VFX特撮研究所がミニチュア撮影と素材撮影を行っているが、個々の見せ場のアイディアに冴えが無いし、クライマックスの金角大王との見せ場も、いかにもブルーバック合成という狭苦しい作りで、いいところが無い。唯一、銀角大王との空中戦をCGで描き出した場面は、やはり樋口真嗣のコンテだろうが、激しい視点移動を伴うキャメラワークが特徴で、雲のCGの出来栄えもピカイチなので、見ごたえがある。演出としても堺正章版「西遊記」の特撮演出(鈴木清)を意識したコミカルなアクションが楽しい。

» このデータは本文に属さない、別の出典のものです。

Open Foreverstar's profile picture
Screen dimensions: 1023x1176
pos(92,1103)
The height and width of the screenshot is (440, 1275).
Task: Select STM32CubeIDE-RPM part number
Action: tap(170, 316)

■せめてアクション映画としての骨格を堅持してくれれば、それなりのカタルシスも味わえるはずだが、人間はひとりひとりは非力な存在だが、仲間を作って連帯することができるところが凄いんだというメッセージが宙に浮いてしまうのは、人間側のエピソードがちっとも描けていないせいだ。作りようによってはアクション映画になりうるのに、殺陣に工夫も無い。せめて横山誠にアクション監督を任せるとか、真面目に考えるべきだった。

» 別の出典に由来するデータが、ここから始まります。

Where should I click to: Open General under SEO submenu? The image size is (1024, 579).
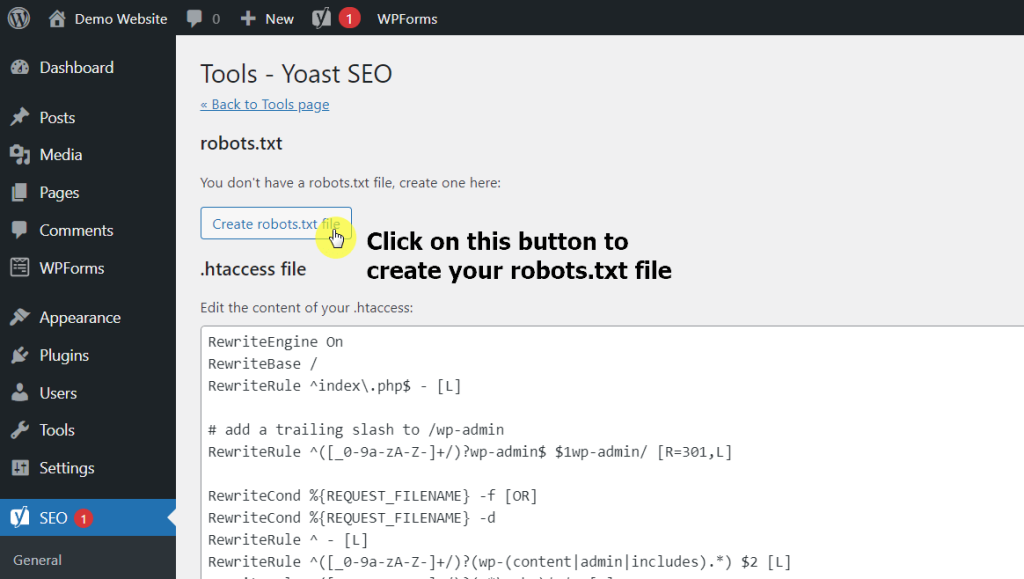(x=38, y=560)
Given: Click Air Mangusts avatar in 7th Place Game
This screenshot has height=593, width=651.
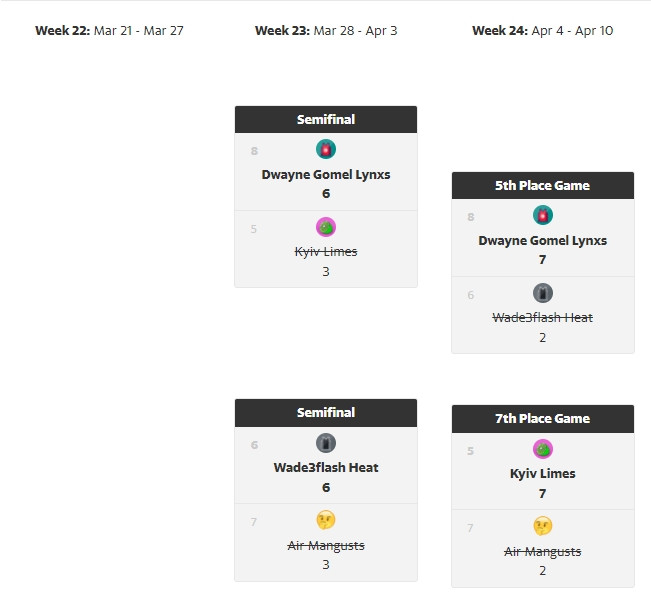Looking at the screenshot, I should pyautogui.click(x=543, y=526).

■そんななかで、唯一の慰めはお姫様を演じる多部未華子のチャーミングさだ。一服の清涼剤というやつですな。こんな映画に出ていたことすら知らなかったのだが、知らず知らずに多部ちゃんに引き寄せられるとは・・・愛の力だねえ。

■製作はフジテレビ、東宝ほか、制作プロダクションはシネバザール。

参考

坂元裕二はこのあとなぜか進化と変態を遂げて、すっかりソフィスティケーティッド・コメディの人になってしまった。信じられる?